Chicken With Torch Ginger (ayam Bunga Kantan)

Chicken with Torch Ginger (Ayam Bunga Kantan) is a classic dish from Peranakan cuisine, known for its unique blend of Chinese, Malay, and Indonesian flavors. The dish features tender chicken cooked in a fragrant and aromatic sauce with torch ginger flower buds, resulting in a delightful combination of sweet, sour, and spicy flavors.
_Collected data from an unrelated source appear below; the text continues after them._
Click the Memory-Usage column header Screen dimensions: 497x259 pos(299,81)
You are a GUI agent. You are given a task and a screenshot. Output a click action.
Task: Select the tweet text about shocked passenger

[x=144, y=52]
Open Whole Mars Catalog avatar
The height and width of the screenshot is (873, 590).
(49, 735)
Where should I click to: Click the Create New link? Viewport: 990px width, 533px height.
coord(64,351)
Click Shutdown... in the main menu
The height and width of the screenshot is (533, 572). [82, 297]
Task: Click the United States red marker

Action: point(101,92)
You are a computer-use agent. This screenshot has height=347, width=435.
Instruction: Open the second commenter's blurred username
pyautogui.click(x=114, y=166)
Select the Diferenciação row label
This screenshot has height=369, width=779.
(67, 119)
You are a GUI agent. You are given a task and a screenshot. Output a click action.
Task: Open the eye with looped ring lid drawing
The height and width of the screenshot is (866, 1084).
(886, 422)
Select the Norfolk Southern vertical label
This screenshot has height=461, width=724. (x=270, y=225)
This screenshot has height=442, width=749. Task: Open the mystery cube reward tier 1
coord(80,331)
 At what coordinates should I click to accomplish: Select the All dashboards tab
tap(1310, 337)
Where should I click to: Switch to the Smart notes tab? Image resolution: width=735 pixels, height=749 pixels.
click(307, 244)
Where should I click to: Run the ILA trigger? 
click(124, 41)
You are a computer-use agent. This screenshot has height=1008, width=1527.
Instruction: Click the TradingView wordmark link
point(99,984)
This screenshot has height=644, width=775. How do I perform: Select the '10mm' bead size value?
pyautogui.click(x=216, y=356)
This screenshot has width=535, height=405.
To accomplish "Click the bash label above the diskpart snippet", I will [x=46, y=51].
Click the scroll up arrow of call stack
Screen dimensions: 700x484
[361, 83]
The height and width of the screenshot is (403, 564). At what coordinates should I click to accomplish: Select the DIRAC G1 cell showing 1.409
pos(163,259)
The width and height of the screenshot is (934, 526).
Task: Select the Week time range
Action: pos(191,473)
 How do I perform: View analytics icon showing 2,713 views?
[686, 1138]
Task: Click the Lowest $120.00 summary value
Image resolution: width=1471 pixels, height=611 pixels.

Chicken With Torch Ginger (ayam Bunga Kantan)

Ingredients

  • 1 whole chicken, cut into pieces
  • 5-6 torch ginger flower buds, sliced
  • 4 shallots, finely chopped
  • 3 cloves garlic, minced
  • 2 red chilies, sliced
  • 1 lemongrass stalk, bruised
  • 1 inch galangal, sliced
  • 1 teaspoon tamarind paste
  • 2 tablespoons palm sugar
  • 3 tablespoons tamarind juice
  • 1 cup coconut milk
  • Salt to taste
  • Oil for cooking

Instructions

  1. Heat oil in a large pan over medium heat. Add the shallots, garlic, and red chilies. Sauté until fragrant.
  2. Add the chicken pieces and cook until they are browned on all sides.
  3. Stir in the sliced torch ginger, lemongrass, and galangal. Cook for a few minutes until aromatic.
  4. Dissolve the tamarind paste in the tamarind juice and pour it into the pan. Add the palm sugar and stir until the sugar is dissolved.
  5. Pour in the coconut milk and bring the mixture to a simmer. Cover and cook for 20-25 minutes, or until the chicken is fully cooked.
  6. Season with salt to taste and serve hot with steamed rice.

Cooking & Preparation

Preparation time:
20 minutes
Cooking time:
40 minutes
Total time:
1 hour
Cooking method
Stovetop

Nutritional facts per 1 serving

Calories
320 per serving
Protein
25g
Carbohydrates
15g
Fat
18g

Supplies

Large pan Cutting board Knife Measuring spoons Wooden spoon

Tools

Stovetop

Serving suggestions

Serve the Chicken with Torch Ginger with a side of steamed jasmine rice and a refreshing cucumber salad.

Tips & tricks

For a spicier kick, add more red chilies to the dish. Adjust the level of spiciness according to your preference.